The Turkish IDA study (Batar et al. 2018) found rs4820268 associated with increased total iron-binding capacity (P < 0.05) in IDA patients, consistent with iron-depleted status.
Two copies of the iron-absorption variant — elevated hepcidin and lower absorption
The AA genotype produces two copies of matriptase-2 with glutamic acid at position 512 (Glu512/Glu512). This impairs the enzyme's suppression of hemojuvelin, leaving hepcidin transcription constitutively elevated. In the Jallow et al. (2021) recall-by- genotype study, AA homozygotes had baseline hepcidin of 9.50 ng/mL vs. 3.27 ng/mL in GG individuals (P = 0.002) — a nearly 3-fold difference that persists after supplemental iron loading.

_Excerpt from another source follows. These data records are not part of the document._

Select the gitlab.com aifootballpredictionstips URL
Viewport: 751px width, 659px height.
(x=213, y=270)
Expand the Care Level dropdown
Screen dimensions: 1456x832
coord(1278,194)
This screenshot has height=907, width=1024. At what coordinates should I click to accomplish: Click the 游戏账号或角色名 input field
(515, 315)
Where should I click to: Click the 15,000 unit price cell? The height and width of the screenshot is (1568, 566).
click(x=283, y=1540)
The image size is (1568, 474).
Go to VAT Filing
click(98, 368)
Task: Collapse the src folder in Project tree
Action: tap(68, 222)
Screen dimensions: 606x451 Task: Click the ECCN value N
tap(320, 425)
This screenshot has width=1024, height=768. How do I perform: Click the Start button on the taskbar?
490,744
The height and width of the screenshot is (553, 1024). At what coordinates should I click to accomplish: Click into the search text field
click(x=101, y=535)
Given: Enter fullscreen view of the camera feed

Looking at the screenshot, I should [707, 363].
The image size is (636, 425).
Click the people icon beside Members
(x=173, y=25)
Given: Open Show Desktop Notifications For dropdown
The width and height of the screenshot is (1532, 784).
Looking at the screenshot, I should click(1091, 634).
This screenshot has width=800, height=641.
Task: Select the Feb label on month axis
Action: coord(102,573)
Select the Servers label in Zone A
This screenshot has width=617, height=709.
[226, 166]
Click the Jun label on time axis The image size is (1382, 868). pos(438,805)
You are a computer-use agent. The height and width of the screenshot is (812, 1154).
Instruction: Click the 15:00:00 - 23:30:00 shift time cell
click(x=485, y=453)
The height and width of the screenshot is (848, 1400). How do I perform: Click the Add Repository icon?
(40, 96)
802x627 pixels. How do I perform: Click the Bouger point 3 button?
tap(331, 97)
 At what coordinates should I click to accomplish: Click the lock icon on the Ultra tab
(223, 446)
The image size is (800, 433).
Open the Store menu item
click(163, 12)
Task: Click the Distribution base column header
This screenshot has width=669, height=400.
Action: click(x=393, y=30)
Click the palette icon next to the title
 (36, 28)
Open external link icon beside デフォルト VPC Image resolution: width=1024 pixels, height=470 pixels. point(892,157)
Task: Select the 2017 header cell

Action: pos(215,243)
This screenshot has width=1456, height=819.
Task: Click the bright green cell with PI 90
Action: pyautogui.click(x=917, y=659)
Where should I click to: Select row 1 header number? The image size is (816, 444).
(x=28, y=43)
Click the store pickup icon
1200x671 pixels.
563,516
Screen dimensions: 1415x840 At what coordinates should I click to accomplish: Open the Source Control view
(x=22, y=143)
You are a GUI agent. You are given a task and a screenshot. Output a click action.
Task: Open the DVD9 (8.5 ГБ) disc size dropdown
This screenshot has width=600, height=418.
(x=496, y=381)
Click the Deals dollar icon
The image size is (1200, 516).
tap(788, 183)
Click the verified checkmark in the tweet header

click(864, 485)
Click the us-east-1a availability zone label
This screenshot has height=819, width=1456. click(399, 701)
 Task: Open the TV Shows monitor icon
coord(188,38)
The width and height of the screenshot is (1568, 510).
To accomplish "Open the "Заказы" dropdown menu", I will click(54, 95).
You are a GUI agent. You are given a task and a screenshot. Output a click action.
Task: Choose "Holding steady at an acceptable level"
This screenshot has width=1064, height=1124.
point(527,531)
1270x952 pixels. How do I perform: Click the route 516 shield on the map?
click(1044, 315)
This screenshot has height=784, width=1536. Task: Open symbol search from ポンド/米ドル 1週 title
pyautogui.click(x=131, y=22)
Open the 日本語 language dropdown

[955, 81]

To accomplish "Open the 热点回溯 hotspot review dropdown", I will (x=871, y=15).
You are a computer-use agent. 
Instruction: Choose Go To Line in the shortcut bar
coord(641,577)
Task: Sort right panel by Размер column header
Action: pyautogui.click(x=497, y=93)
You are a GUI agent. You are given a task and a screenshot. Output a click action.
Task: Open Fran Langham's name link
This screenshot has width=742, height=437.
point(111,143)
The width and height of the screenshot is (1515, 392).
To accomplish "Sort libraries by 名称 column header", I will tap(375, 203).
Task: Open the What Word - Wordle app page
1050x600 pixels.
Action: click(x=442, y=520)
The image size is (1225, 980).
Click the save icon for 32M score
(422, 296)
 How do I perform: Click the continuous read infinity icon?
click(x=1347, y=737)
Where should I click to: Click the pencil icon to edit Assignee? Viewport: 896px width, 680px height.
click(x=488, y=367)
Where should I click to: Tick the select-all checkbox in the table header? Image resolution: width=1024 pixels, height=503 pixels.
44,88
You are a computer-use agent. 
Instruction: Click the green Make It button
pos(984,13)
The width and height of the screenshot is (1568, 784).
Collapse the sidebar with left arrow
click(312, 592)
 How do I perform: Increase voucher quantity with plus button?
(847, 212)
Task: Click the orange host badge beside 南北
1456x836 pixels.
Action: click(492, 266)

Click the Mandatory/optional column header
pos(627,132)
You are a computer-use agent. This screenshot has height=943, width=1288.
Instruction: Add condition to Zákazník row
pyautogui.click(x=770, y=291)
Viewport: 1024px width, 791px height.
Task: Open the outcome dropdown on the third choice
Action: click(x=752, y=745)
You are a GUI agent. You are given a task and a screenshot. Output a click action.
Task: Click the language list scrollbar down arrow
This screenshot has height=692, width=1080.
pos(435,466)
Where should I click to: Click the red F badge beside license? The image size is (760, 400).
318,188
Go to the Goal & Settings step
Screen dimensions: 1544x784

The 2025 systematic review (Fauzan et al., seven studies, 1,094 pregnant participants) confirmed that this genotype consistently correlates with lower serum iron, reduced transferrin saturation, and elevated unsaturated iron-binding capacity. Beyond iron deficiency risk, the review noted associations with gestational diabetes mellitus and preeclampsia — complications linked to dysregulated iron metabolism in pregnancy.
The A allele is notably common in African populations (~72% frequency), which may partly explain population-level differences in iron status responses to supplementation programs in sub-Saharan Africa.